Mientras tanto, el gobierno federal tomo distancia del gobernador bonaerense, Axel Kicillof, que postergó los vencimientos del BP21 por 250 millones de dólares a la espera de la aceptación de la reestructuración y puso en problemas la estrategia nacional. Los mercados interpretaron que el gobernador podría hacer caer en default a la provincia y eso afectó a los bonos soberanos y al riesgo país.

La decisión del Gobierno de no asistir a la provincia tuvo que ver con cierta devolución de atenciones por las críticas que el kirchnerismo hizo del gobierno de Alberto Fernández. Y todos saben que Kicillof responde linealmente a la ex presidenta Cristina Kirchner. Igual que el ministro del Interior, Eduardo De Pedro, y la presidenta de Madres de Plaza de Mayo, Hebe de Bonafini. Ambos dijeron que en la Argentina “existen presos políticos”, algo que Alberto Fernández había rechazado dos días antes. También el ministro de Seguridad bonaerense, Sergio Berni, hizo declaraciones en favor de la despenalización de las drogas y Fernández lo cruzó, ante lo cual Berni insistió en su postura.

En ese contexto Kicillof marca su estilo y dejo de pagar hace unos días el interés de 27 millones de dólares que había prometido para negociar con los bonistas. Guzman en Nueva York dejo en claro que las dos negociaciones de las deudas van por carriles separados. Incluso había dicho que la propuesta de renegociación de Kicillof solo había tenido el 26% de adhesión, lo cual prenunciaba que no llegaría al 75% necesario.
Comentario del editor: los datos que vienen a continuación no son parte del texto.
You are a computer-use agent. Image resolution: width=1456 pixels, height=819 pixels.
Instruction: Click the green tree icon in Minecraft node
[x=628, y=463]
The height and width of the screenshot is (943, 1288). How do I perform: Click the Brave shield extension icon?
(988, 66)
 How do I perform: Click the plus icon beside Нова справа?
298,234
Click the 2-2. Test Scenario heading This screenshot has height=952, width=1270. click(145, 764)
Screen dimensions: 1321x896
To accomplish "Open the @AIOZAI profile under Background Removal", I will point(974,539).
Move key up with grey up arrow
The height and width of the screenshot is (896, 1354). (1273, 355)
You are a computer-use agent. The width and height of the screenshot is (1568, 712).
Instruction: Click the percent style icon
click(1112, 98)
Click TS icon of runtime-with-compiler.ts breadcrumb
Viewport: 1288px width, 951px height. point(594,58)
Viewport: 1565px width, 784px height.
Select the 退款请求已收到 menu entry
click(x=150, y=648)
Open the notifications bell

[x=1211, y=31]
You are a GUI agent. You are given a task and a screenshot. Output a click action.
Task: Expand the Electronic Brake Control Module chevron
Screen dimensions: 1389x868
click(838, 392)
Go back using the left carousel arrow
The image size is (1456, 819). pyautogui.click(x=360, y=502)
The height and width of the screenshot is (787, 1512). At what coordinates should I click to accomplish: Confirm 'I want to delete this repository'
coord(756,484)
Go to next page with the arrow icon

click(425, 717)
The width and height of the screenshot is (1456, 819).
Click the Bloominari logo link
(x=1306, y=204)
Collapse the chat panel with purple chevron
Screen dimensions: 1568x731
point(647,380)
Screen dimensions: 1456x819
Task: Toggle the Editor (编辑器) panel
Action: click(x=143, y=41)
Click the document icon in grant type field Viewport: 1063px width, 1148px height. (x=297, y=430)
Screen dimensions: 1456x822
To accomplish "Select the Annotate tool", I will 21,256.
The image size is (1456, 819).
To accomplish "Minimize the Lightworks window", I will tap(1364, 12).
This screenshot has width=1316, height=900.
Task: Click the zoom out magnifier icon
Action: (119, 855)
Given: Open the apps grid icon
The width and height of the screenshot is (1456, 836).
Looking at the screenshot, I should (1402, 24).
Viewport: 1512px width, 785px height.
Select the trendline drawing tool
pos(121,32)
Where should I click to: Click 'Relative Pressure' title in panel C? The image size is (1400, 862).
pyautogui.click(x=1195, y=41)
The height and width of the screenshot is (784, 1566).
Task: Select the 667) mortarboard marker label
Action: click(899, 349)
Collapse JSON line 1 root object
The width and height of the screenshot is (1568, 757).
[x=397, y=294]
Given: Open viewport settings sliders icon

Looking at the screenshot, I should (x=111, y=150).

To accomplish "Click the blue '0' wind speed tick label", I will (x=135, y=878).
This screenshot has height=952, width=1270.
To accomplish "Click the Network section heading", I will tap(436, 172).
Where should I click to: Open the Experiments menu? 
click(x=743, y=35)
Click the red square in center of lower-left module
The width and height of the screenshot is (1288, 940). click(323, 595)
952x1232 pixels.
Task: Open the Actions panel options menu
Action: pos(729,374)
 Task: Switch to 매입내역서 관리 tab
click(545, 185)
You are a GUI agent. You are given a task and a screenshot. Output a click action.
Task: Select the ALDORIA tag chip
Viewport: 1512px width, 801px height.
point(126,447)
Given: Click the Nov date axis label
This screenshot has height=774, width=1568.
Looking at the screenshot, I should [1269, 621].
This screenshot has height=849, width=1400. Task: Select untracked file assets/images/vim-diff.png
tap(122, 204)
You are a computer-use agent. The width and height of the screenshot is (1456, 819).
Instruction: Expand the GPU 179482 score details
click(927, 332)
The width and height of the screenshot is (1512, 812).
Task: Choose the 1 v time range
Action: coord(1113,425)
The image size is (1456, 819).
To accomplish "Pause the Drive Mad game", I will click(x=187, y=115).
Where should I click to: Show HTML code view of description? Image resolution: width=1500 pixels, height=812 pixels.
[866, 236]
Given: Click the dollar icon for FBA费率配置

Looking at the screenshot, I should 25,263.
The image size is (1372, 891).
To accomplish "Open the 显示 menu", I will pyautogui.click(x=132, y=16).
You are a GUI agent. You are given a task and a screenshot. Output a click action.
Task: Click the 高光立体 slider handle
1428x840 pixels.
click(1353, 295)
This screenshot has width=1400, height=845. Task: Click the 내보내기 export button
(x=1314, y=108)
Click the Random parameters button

Esto último se comprobó ayer cuando gobierno bonaerense no alcanzó la aprobación del 75% de los acreedores para postergar hasta el 1° de mayo el pago de los 250 millones de capital que vencían el pasado 26 de enero. La Provincia informó que extiende el plazo de la negociación que vencía el viernes 31 hasta el lunes 3 de febrero a las 13. Kicillof tiene hasta el 5 de febrero para lograr un acuerdo y de lo contrario deberá pagar o ir al default. Para conseguir el apoyo Kicillof había propuesto pagar por anticipado los intereses de US$ 7,2 millones. Pero ello no sirvió para convencerlos.